Cleaner & Rotation Metrics

The log rotation and cleanup pipeline emits these metrics (via the metrics facade):

Metric	Type	Description
`rustfs.log_cleaner.deleted_files_total`	counter	Number of files deleted per cleanup pass
`rustfs.log_cleaner.freed_bytes_total`	counter	Bytes reclaimed by deletion
`rustfs.log_cleaner.compress_duration_seconds`	histogram	Compression stage duration
`rustfs.log_cleaner.steal_success_rate`	gauge	Work-stealing success ratio in parallel mode
`rustfs.log_cleaner.runs_total`	counter	Successful cleanup loop runs
`rustfs.log_cleaner.run_failures_total`	counter	Failed or panicked cleanup loop runs
`rustfs.log_cleaner.rotation_total`	counter	Successful file rotations
`rustfs.log_cleaner.rotation_failures_total`	counter	Failed file rotations
`rustfs.log_cleaner.rotation_duration_seconds`	histogram	Rotation latency
`rustfs.log_cleaner.active_file_size_bytes`	gauge	Current active log file size

These metrics cover compression, cleanup, and file rotation end-to-end.

Metric Semantics

deleted_files_total and freed_bytes_total are emitted after each cleanup pass and include both normal log cleanup and expired compressed archive cleanup.
compress_duration_seconds measures compression stage wall-clock time for both serial and parallel modes.
steal_success_rate is updated by the parallel work-stealing path and remains at the last computed value.
rotation_* metrics are emitted by RollingAppender and include retries; a failed final rotation increments rotation_failures_total.
active_file_size_bytes is sampled on writes and after successful roll, so dashboards can track current active file growth.
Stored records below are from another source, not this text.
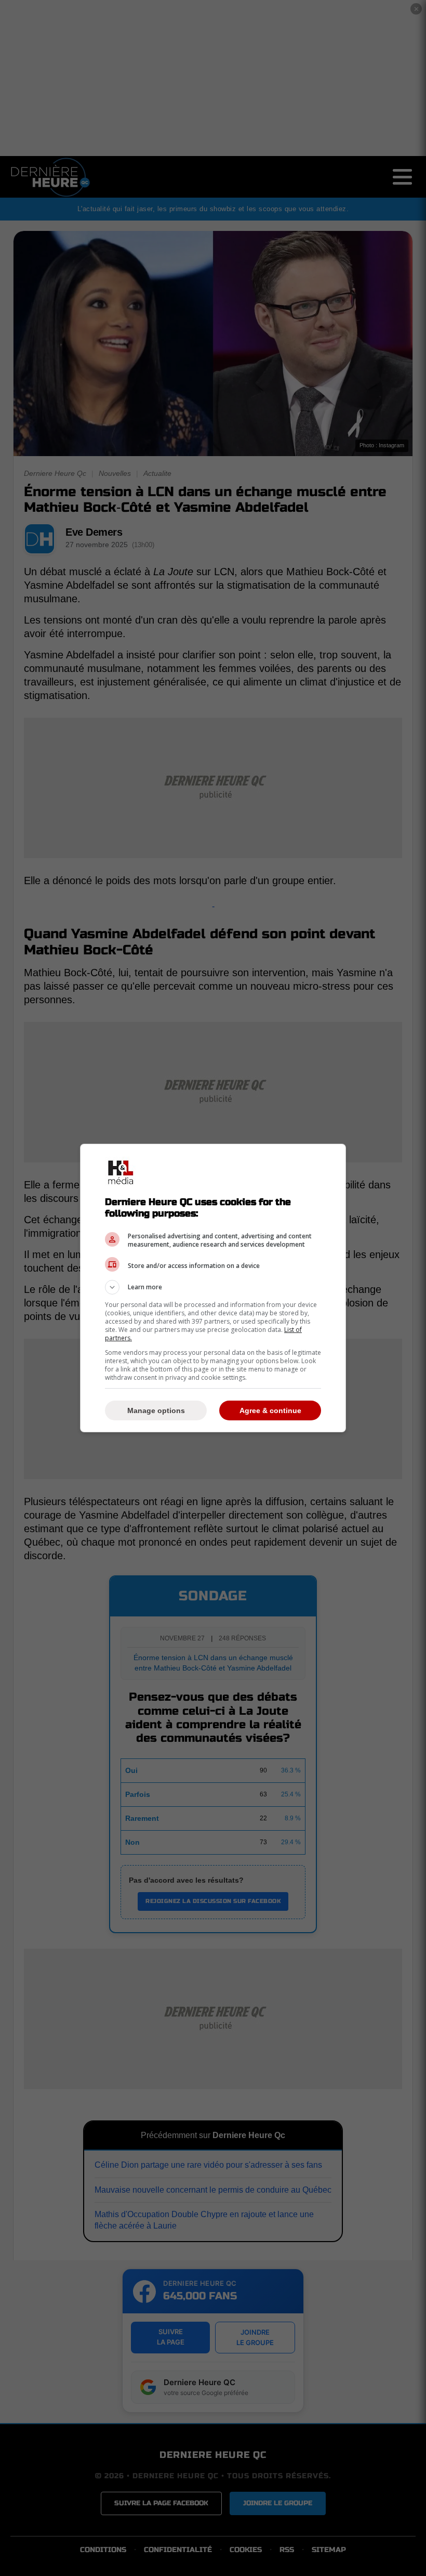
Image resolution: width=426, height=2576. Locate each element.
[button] (213, 1287)
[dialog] (213, 1288)
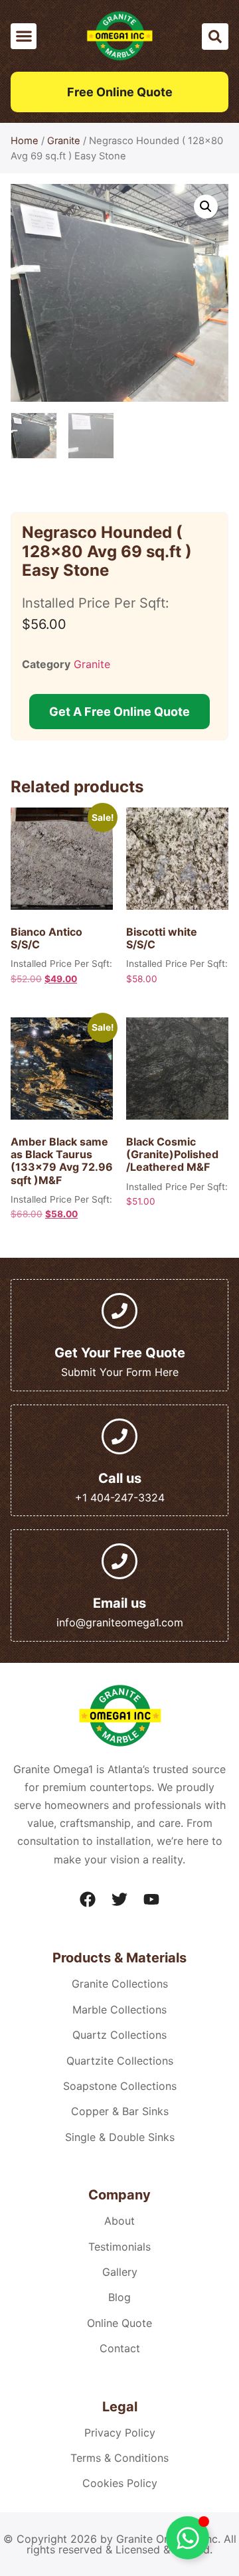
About (119, 2220)
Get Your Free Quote (119, 1353)
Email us (119, 1603)
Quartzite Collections (119, 2060)
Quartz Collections (119, 2034)
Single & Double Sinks (120, 2137)
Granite (63, 141)
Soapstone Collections (120, 2086)
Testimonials (119, 2246)
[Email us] (119, 1561)
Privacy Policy (119, 2432)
Grafana Dashboard JSON Draft (Ready to Import)

Save this as rustfs-log-cleaner-dashboard.json, then import from Grafana UI. For Prometheus datasources, metric names are usually normalized to underscores, so rustfs.log_cleaner.deleted_files_total becomes rustfs_log_cleaner_deleted_files_total.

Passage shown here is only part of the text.